Ганька был необыкновенно доволен собой. Он совершил то, что хотел, — убил Великого князя, хотя ни ЧК, ни партия его на такое не уполномочили. А тугодум Малков не мог справиться с неукротимым Ганькой и всегда тащился вслед за его выкрутасами, лишь ворчал и бессильно грозился, как старая баба.

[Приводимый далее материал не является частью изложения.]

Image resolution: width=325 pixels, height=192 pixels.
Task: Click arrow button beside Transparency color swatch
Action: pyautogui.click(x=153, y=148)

Дымя папироской, Ганька Мясников отправился прогуляться. Он ощущал себя повелителем города. Ладный и ловкий, он шёл разболтанной походочкой уголовника. Встречные бабы поневоле косились на него — было что-то лихое и необычное в этом молодом и большеротом мужике с чёрной неряшливой щетиной и хитрыми глазами. Красный свет заката летел вдоль длинных улиц, вдоль сомкнутых фасадов. Над головой у Ганьки проплывали ржавеющие вывески торговых домов, контор, галантерейных магазинов, ресторанов, аптек и фотографических салонов. Большие окна пассажей были заколочены досками. На замусоренных тротуарах лежали тени телеграфных столбов с решётками перекладин. Мимо кирпичных арок катились крестьянские телеги. В театральном сквере паслись козы. С улиц исчезли чиновники в сюртуках и дамы с белыми зонтиками; возле афишных тумб, заклеенных декретами, бойкие работницы в косынках лузгали семечки и пересмеивались с солдатами.

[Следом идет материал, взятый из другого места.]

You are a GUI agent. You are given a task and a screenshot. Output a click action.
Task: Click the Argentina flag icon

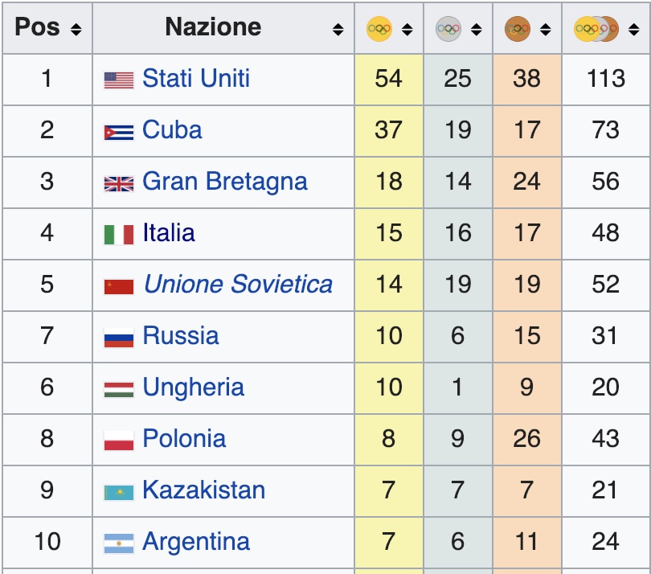[119, 543]
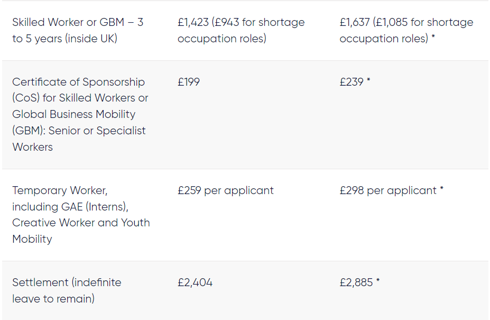Click the asterisk after £239
Viewport: 490px width, 320px height.
(368, 80)
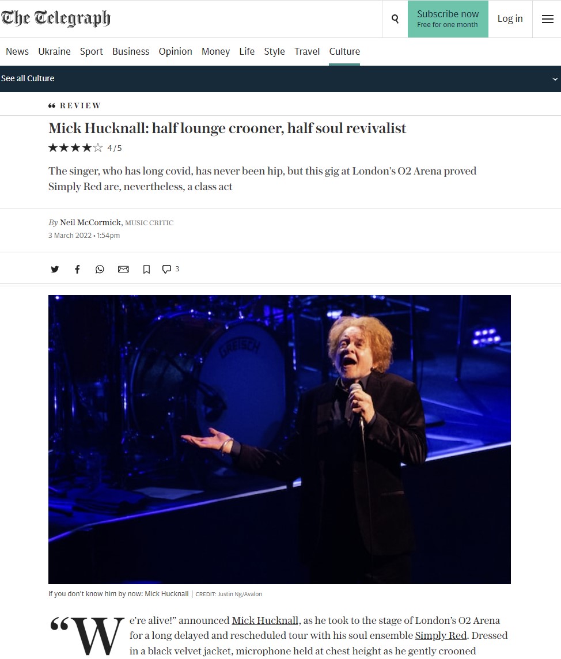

Ганька вспоминал свою единственную встречу с Великим князем. Ганьке любопытно было посмотреть на Романова, и Мишку привезли на допрос. Ничем не примечательный тип: всё среднее — и рост, и телосложение. Волосы уже редкие, а лицо как у стареющего подпоручика из губернского гарнизона.

— Какую на будующее программу располагаешь, гражданин Романов? — лукаво спросил Ганька, наслаждаясь неведением князя.

— Уеду в Англию с женой и сыном, — сухо ответил Михаил.

Ганька проницательно прищурился.

— Как сшибли корону, значит, простой человек ты оказался?

Михаил молча пожал плечами.

— А в простых людях непростым быть уже не смог?

— Что вы имеете в виду? — не понял Михаил.

Конечно, Ганька ничего не стал ему объяснять.

И вот теперь заурядный человек Мишка был свергнут незаурядным — Ганькой. Он, Ганька Мясников, словно бы сделался равновелик революции.

Ночевать Ганька остался в Чека. Устроился на стульях, сунув под голову кожаную подушку с кресла. А под утро его грубо растолкал Жужгов.

— Слышь, Ганька, — негромко прошептал он, — а князя-то нету.

— Ты чего городишь?! — подскочил Ганька.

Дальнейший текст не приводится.